Il 15 settembre 2024 le Missionarie della Consolata hanno compiuto 20 anni di missione in Gibuti. Per l’occasione proponiamo un’intervista a Suor Grace, missionaria della Consolata keniana, da 13 anni nel piccolo stato del Corno d’Africa, e un video celebrativo, dove le Sorelle della comunità attuale ci raccontano il significato di questa presenza ad gentes in un contesto totalmente musulmano.
Suor Grace, raccontaci la tua vita missionaria in Gibuti
Nei miei 13 anni di missione Gibuti ho fatto un’esperienza molto positiva in mezzo ai musulmani, sono persone diverse da me. Quando sono arrivata, ho faticato a comunicare in francese, ma poi, superato lo scoglio della lingua (ho imparato anche il somalo, che è la lingua più diffusa in Gibuti). Lavoro nell’ospedale con i malati, anche nella scuola: c’è accoglienza da parte della gente. Non possiamo “evangelizzare”, anzi: la gente si preoccupa perché noi non ci convertiamo all’Islam! Ma io sento che, mentre lavoriamo e stiamo con la gente, l’importante è che condividiamo la nostra esperienza di Dio. Non possiamo vedere il frutto. Ma dalle moschee, sentire la voce del muezin che invita alla preghiera, mi dà gioia, sento che sono a Gibuti come Missionaria della Consolata
13 anni sono molti!
Non mi è mai venuto meno l’entusiasmo e l’energia di stare in Gibuti. Ci sono sfide, non ci sono cristiani, non possiamo proclamare la Parola di Dio apertamente, ma noi parliamo del Vangelo con le nostre vite e il nostro lavoro. Per esempio, i bambini disabili, di solito sono rifiutati dalla famiglia. Ma nella missione li acogliamo, vogliamo loro bene, e destiamo quindi domande nella gente: perché fate questo? Così nell’ospedale: ci sono persone accantonate, ma noi le serviamo e abbiamo cura di loro. Allora la gente capisce che lo facciamo per Dio, anche se continuano a rimanere nella fede incrollabile di Allah. Ma sono sicura che non ho perso il mio tempo a Gibuti!

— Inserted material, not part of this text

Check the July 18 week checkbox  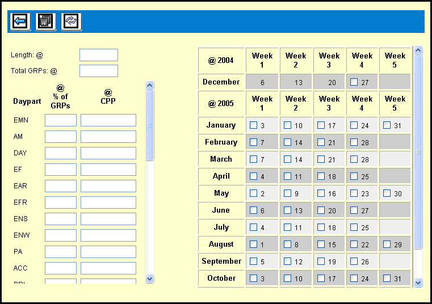[x=321, y=227]
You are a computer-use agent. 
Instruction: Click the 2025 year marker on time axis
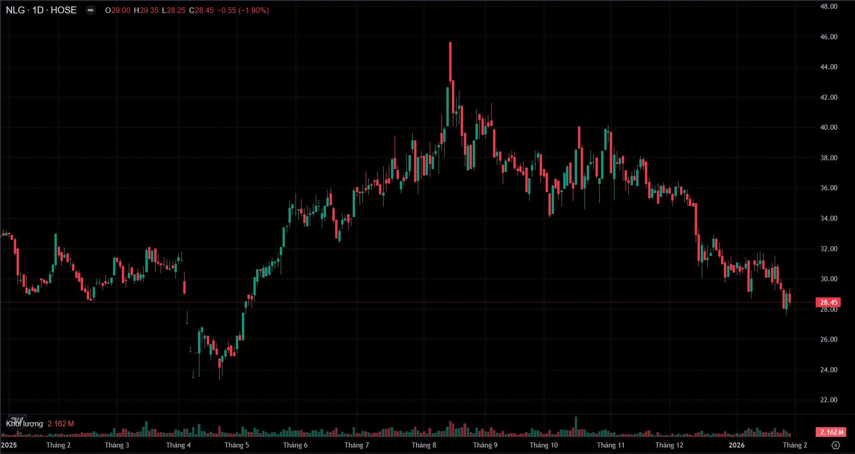click(x=9, y=445)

Quando sei entrata in Istituto, pensavi di ricevere una missione come questa?
Non avrei mai pensato che avrei vissuto in paese musulmano. Per me era chiaro che sarei uscita dal mio Paese, il Kenya, ero pronta per questo, per andare in America, in Asia… ma… non pensavo proprio di andare in un Paese musulmano! Eppure, dapprima l’Istituto mi aveva destinato alla Libia, paese in cui non sono riuscita ad entrare; quindi, Gibuti: i Paesi musulmani mi inseguono! Quello che vedo, è che bisogna essere preparate per la missione nel mondo islamico: ci vuole tempo e riflessione. Studio ed esperienza. Nel momento del Ramadan, per esempio, mentre la gente fa digiuno, non si può mangiare o prendere acqua davanti a loro: è una forma di rispetto. Sono piccole cose che si imparano nella vita di ogni giorno. Anche sbagliando.
Pensi che sia possibile il dialogo con il mondo musulmano?
Per me è possibile, ma prenderà tempo. Sono persone con cui si può dialogare, ma bisogna vedere che tipo di dialogo. Un dialogo tra grandi, a un tavolo, penso sia difficile. Noi realizziamo il dialogo nel silenzio: per esempio, i giovani che vengono nella nostra scuola di alfabetizzazione, molte volte non hanno speranza per il futuro. Con gli anni, costruiamo insieme possibilità, e loro riconoscono il valore di questo servizio. Per noi è il valore della vita il punto centrla del dialogo che costruiamo con i musulmani: cerchiamo tutto ciò che ci unisce. Noi con la vita cerchiamo di fare piccoli passi.
Oggi sta entrando tanto radicalismo
Si, i maestri delle scuole coraniche, che provengono dall’Arabia Saudita, inculcano idee di odio verso i cristiani. Nella scuola cerchiamo di riprendere i valori, ma è difficile, perché hanno molta influenza sui bambini e giovani. Molti ci rispettano, rispettano il nostro discepolato verso Gesù Cristo, anche se lo considerano solo un profeta. Un altro punto che la gente fa fatica a comprendere, è che noi suore africane non siamo musulmane e non abbiamo marito e figli. Nella promozione della donna, insegnamo taglio e cucito, ma nel dialogo cerchiamo di far capire che le donne non hanno solo il dovere di procreare, sono persone che bisogna rispettare.